The Deposition of Father McGreevy by Brian O’Doherty

In The Deposition of Father McGreevy Brian O’Doherty transports us into a world and culture that will be quite alien to most readers. By the book’s end, we may even be convinced that this might be a different universe.

But Brian O’Doherty’s book is set in Ireland, not some distant, fanciful galaxy. It’s the west of Ireland, County Kerry to be precise, where there is a remote community on a mountain side. A harsh winter has brought sickness and, in this small place, all the women have died. It’s a momentous calamity, rendered all the more devastating by the community’s inability to bury the corpses, because the earth is too frozen to break. The local priest, Father McGreevy, takes up his pen to describe the plight of his parishioners, as they struggle to come to terms with the fate that has befallen them.

Father McGreevy’s view of the world, of course, comes from a particular standpoint. He deals with sin, guilt and all the other trappings of Roman Catholicism. But he is also a man of the world, and understands much, though not all, of what makes men tick, even though women do seem to remain a tad beyond the pale. He is also aware of how the demon drink can enter a man’s soul and transform him into something he might never have wanted to be.

None of this would have come to light, however, if William McGinn, a journalist in the 1950s, had not come into the possession of Father McGreevy’s jottings. The old fellow was gone to earth himself by the time an envelope with his testimony passed into the hands of McGinn who, out of curiosity and a need to unearth a good story, tells us the priest’s tale. Footnoted to explain the more obscure allusions and references to Irish history, literature and folklore, Father McGreevy’s notes begin with the winter tragedy. What begins to unfold, however, is a decline to death of an entire community, itself a metaphor for a whole way of life.

Pestered by progress, battered by the elements and deserted by its masters, the peasant existence, that for so long had been life’s only option, was now being squeezed into the shape of an in-bred deformity. This village on a mountainside is frozen as much by time as by its winter frost. Perhaps McGreevy’s reliance on religion to seek an explanation for illness and misfortune, an approach that in the past might have united a community struck by adversity, was already itself part of the problem, part of the frostiness that hardened everything into an unyielding, unforgiving, inflexible and hostile environment.

But what we are not prepared for in this tale of degeneration and decline is how McGreevy’s tale develops. The priest bears witness to some deep sins, acts that he previously had never even imagined possible. The lad might have been a half-wit, but he had a complete body, that’s for sure.

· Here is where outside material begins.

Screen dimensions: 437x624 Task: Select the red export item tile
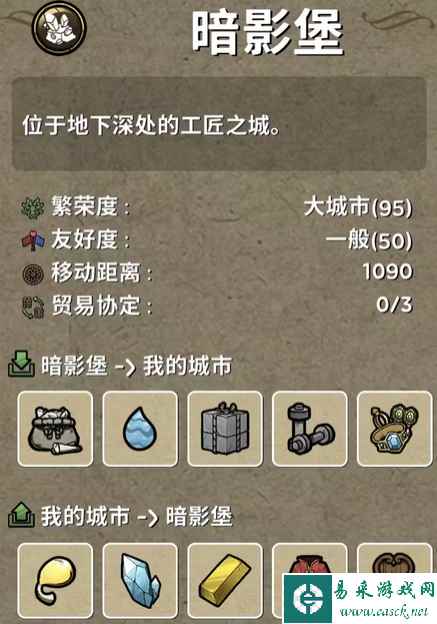tap(310, 559)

And, again for sure, the acts in question are not what you think they are. The Father’s deposition has it all, and it’s there for you and William McGinn to read. Let it be said that the local doctor, himself a metaphor for a more pragmatic and modern way of life, takes a remarkably casual, even ungodly line, when McGreevy bares his soul to describe these shocking practices.

But, as ever, as sin leads to more sin, grievous acts lead to more eve grievous consequences. And it’s only via locating some of the participants, still alive but incarcerated in mental hospitals in their decrepit old age, that McGinn forms his own version of what happened up there in the frost on that Kerry mountainside.

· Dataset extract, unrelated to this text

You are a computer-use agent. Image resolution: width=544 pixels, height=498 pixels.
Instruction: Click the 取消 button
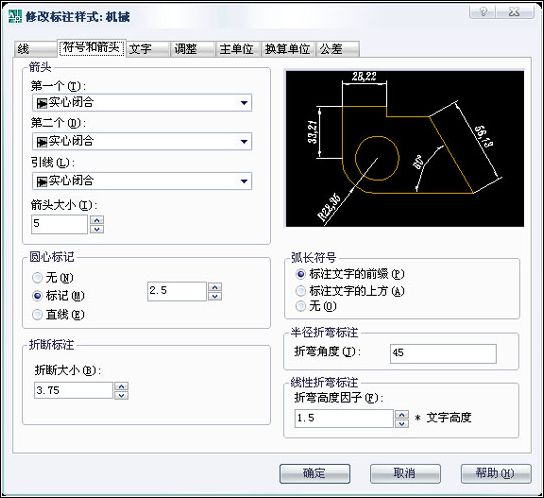pyautogui.click(x=405, y=473)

The Deposition of Father McGreevy is an extended poem. But it is also a deeply surprising, ever shocking tale of the desperation that almost inevitably rules a way of life. Strangely, we never really did establish what happened to all those women, the ones who died that winter. And we never really established why the ailment was so gender-specific. We do know, however, why the men might just have been the cause of the plague. Because, when left to their own devices, it may be sin and depravity that beckons, and this just might be their true nature. The Deposition of Father McGreevy is often funny, is always graphic and is continually evocative of a potentially endearing culture. But it’s not a reassuring vision of humanity.